Re: [PATCH 11/11] cgroup: use percpu refcnt for cgroup_subsys_states

From: Tejun Heo
Date: Fri Jun 14 2013 - 18:31:38 EST


Hello, Michal.

On Fri, Jun 14, 2013 at 03:20:26PM +0200, Michal Hocko wrote:
> I have no objections to change css reference counting scheme if the
> guarantees we used to have are still valid. I am just missing some
> comparisons. Do you have any numbers that would show benefits clearly?

Mikulas' high scalability dm test case on top of ramdisk was affected
severely when css refcnting was added to track the original issuer's
cgroup context. That probably is one of the more severe cases.

> You are mentioning that especially controllers that are strongly per-cpu
> oriented will see the biggest improvements. What about others?
> A single atomic_add resp. atomic_dec_return is much less heavy than the

Even with preemption enabled, the percpu ref get/put will be under ten
instructions which touch two memory areas - the preemption counter
which is usually very hot anyway and the percpu refcnt itself. It
shouldn't be much slower than the atomic ops. If the kernel has
preemption disabled, percpu_ref is actually likely to be cheaper even
on single CPU.

So, here are some numbers from the attached test program. The test is
very simple - inc ref, copy N bytes into per-cpu buf, dec ref - and
see how many times it can do that in given amount of time - 15s. Both
single CPU and all CPUs scenarios are tested. The test is run inside
qemu on my laptop - mobile i7 2 core / 4 threads. Yeah, I know. I'll
run it on a proper test machine later today.

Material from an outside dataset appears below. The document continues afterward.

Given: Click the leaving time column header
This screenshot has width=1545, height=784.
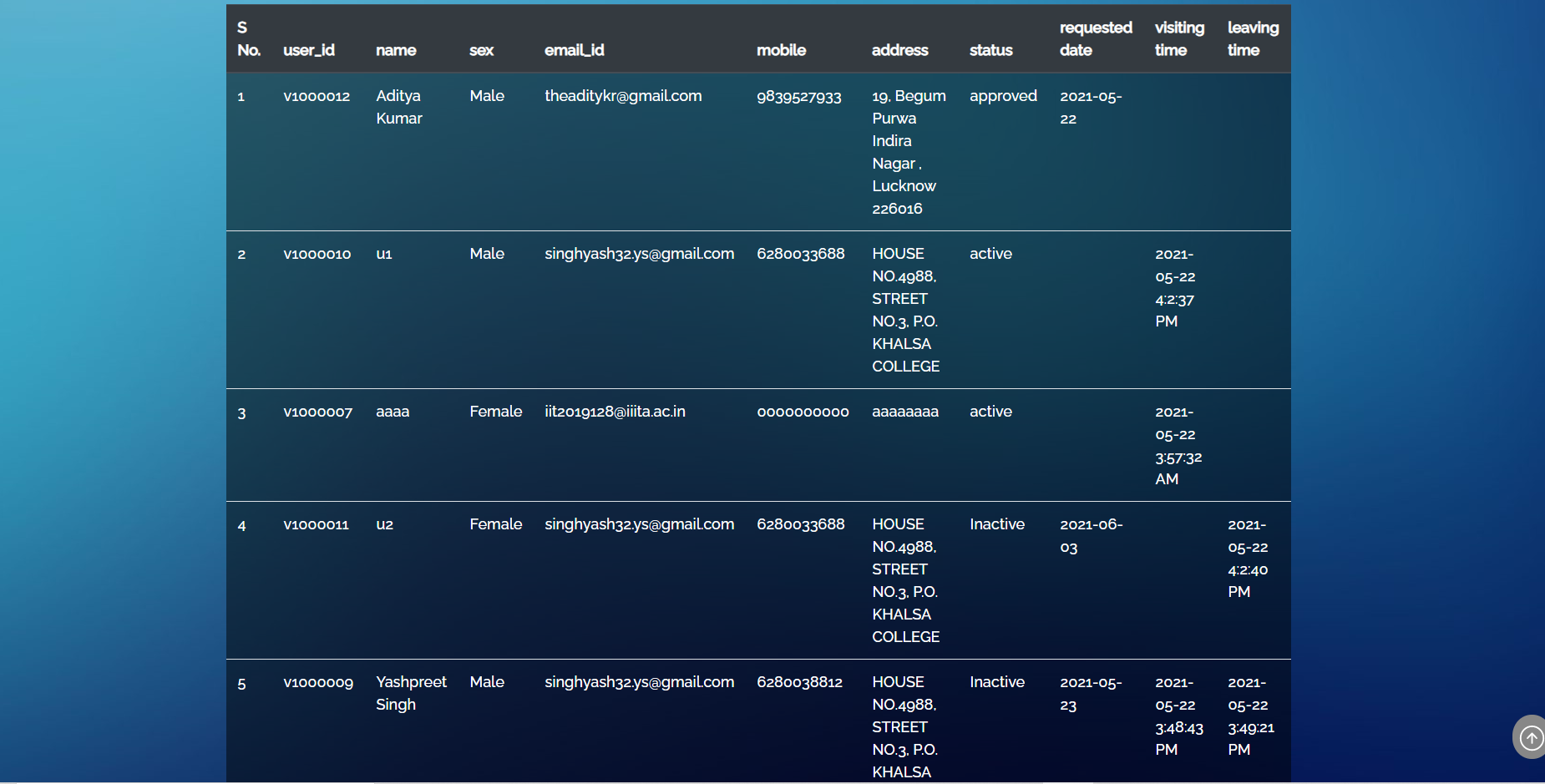Looking at the screenshot, I should [1253, 38].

Single CPU case. Preemption enabled. This is the best scenario for
atomic_t. No cacheline bouncing at all.

copy size atomic_t percpu_ref diff

0 1198217077 1747505555 +45.84%
32 505504457 465714742 -7.87%
64 511521639 470741887 -7.97%
128 485319952 434920137 -10.38%
256 421809359 384871731 -8.76%
512 330527059 307587622 -6.94%

For some reason, percpu_ref wins if copy_size is zero. I don't know
why that is. The body isn't optimized out so it's still doing all the
refcnting. Maybe the CPU doesn't have enough work to mask pipeline
bubbles from atomic ops? In other cases, it's slower by around or
under 10% which isn't exactly noise but this is the worst possible
scenario. Unless this is the only thing a pinned CPU is doing, it's
unlikely to be noticeable.

Now doing the same thing on multiple CPUs. Note that while this is
the best scenario for percpu_ref, the hardware the test is run on is
very favorable to atomic_t - it's just two cores on the same package
sharing the L3 cache, so cacheline ping-poinging is relatively cheap.

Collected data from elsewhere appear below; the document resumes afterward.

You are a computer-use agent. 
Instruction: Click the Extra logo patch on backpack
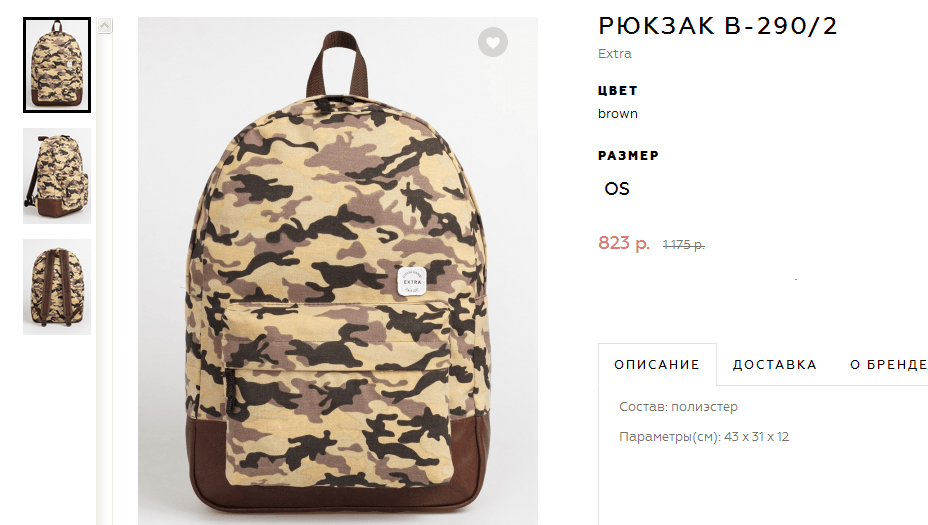411,281
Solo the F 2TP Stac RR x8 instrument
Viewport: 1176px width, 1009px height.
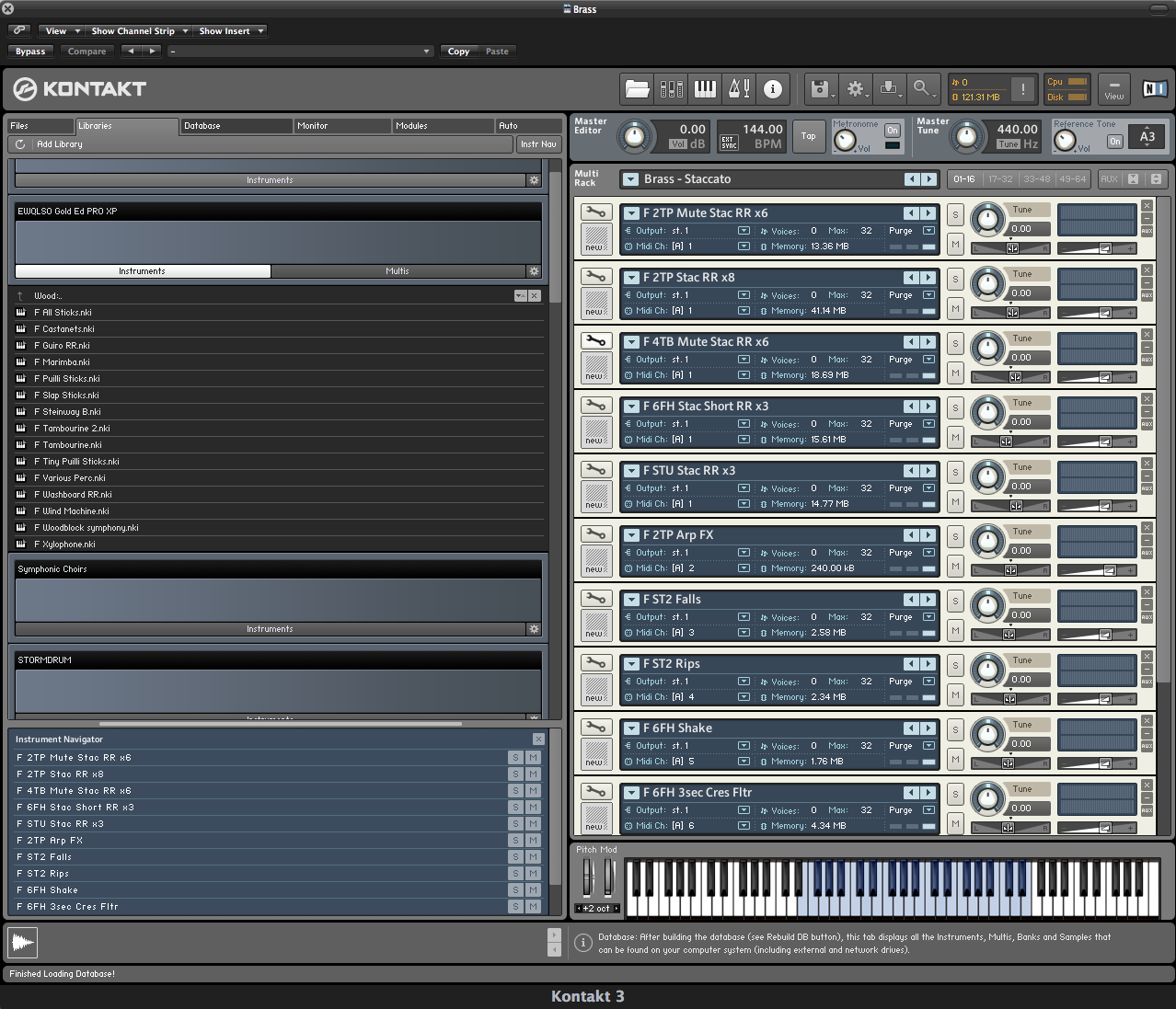[x=955, y=279]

copy size atomic_t percpu_ref diff

0 342659959 3794775739 +1007.45%
32 401933493 1337286466 +232.71%
64 385459752 1353978982 +251.26%
128 401379622 1234780968 +207.63%
256 401170676 1052511682 +162.36%
512 387796881 794101245 +104.77%

Even on this machine, the difference is huge. If the refcnt is used
from different CPUs in any frequency, percpu_ref will destroy
atomic_t. Also note that percpu_ref will scale perfectly as the
number of CPUs increases while atomic_t will get worse.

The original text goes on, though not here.